At TABC, “we’re experimenting with running different types of minyanim. We’ve had a Sephardic minyan that is a very active kind of davening because a lot is said out loud. We’ve had explanatory minyanim where we say less but talk more about it.

“The flip side is to also manage the tefillah experience so it’s the appropriate time for a high school boy. If it’s too long, it’s hard to sit still.

“We’ve experimented with different minyan sizes. We’ve davened by class and with the whole school — trying to find the balance of what would allow for a more personal tefillah, at same time to make sure that students are feeling the notion that there’s a community involved.”

And there’s a fundamental problem with prayer that needs to be addressed.

“We live in a time when our students feel fortunate and blessed,” Rabbi Kahn said. “They don’t necessarily feel the need part of tefillah so much.”

So the school works to help the students “recognize how meaningful our tefillot are, to recognize there may be someone else in the minyan who needs tefillah, whether because a family member is out of work or someone is ill.”

Rabbi Kahn is not yet talking about any changes he wants to make at the YU high school, where he is replacing Rabbi Michael Taubes of Teaneck. Rabbi Taubes, who leads Teaneck’s Congregation Zichron Mordechai, still will be involved with the high school, where he will teach Talmud. Rabbi Kahn is spending time getting to know the school and its stakeholders.

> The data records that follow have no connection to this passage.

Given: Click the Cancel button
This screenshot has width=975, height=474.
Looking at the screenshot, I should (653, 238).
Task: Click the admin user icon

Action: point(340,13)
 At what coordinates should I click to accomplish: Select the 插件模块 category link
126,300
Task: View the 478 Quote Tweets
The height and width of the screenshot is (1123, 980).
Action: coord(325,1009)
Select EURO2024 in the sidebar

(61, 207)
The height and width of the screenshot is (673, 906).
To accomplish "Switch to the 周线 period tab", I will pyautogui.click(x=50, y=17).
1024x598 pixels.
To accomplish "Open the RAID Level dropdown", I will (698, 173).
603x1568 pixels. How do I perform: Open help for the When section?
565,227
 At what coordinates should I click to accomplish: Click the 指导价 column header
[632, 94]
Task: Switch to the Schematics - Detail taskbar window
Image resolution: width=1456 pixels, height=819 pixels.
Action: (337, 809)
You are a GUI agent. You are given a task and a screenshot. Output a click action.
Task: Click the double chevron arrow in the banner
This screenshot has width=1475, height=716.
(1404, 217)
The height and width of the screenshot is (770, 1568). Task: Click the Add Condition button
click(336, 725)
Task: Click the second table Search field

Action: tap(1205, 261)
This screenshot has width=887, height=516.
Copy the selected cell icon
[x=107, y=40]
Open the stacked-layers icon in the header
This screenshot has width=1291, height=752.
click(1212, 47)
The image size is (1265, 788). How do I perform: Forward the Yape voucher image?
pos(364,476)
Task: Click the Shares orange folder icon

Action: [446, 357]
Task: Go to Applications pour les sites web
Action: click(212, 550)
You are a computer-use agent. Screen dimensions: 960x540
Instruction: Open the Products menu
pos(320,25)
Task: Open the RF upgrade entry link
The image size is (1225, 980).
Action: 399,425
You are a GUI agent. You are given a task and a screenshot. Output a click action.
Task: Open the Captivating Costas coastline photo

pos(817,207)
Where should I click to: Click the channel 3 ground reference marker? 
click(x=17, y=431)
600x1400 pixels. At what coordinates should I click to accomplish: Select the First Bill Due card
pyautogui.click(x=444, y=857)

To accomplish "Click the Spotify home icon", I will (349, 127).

Looking back at his time at TABC, there are two moments other than the afterschool hum of activity that Rabbi Kahn would like to capture. He is proud of starting TABC’s disaster relief missions and wishes he could “capture the look on a student’s face when he realizes the impact he made on someone’s life. It’s important for our high school students to understand that they they’re powerful and impactful people. I don’t think adolescents realize that. These chesed trips are a very concentrated and visible way to see how they transform someone’s life.

“One more picture is a student holding up his diploma at graduation, when I know how much time the student and I worked to get him to that point.

“Sometimes you have a student who wasn’t confident in his ability. It’s sometimes manifest in his behavior. I explain to him we have standards and accountability because we believe in him. That graduation moment encapsulates all of the stakeholders, the parents, the student, the teachers and I, who got them all to that point.”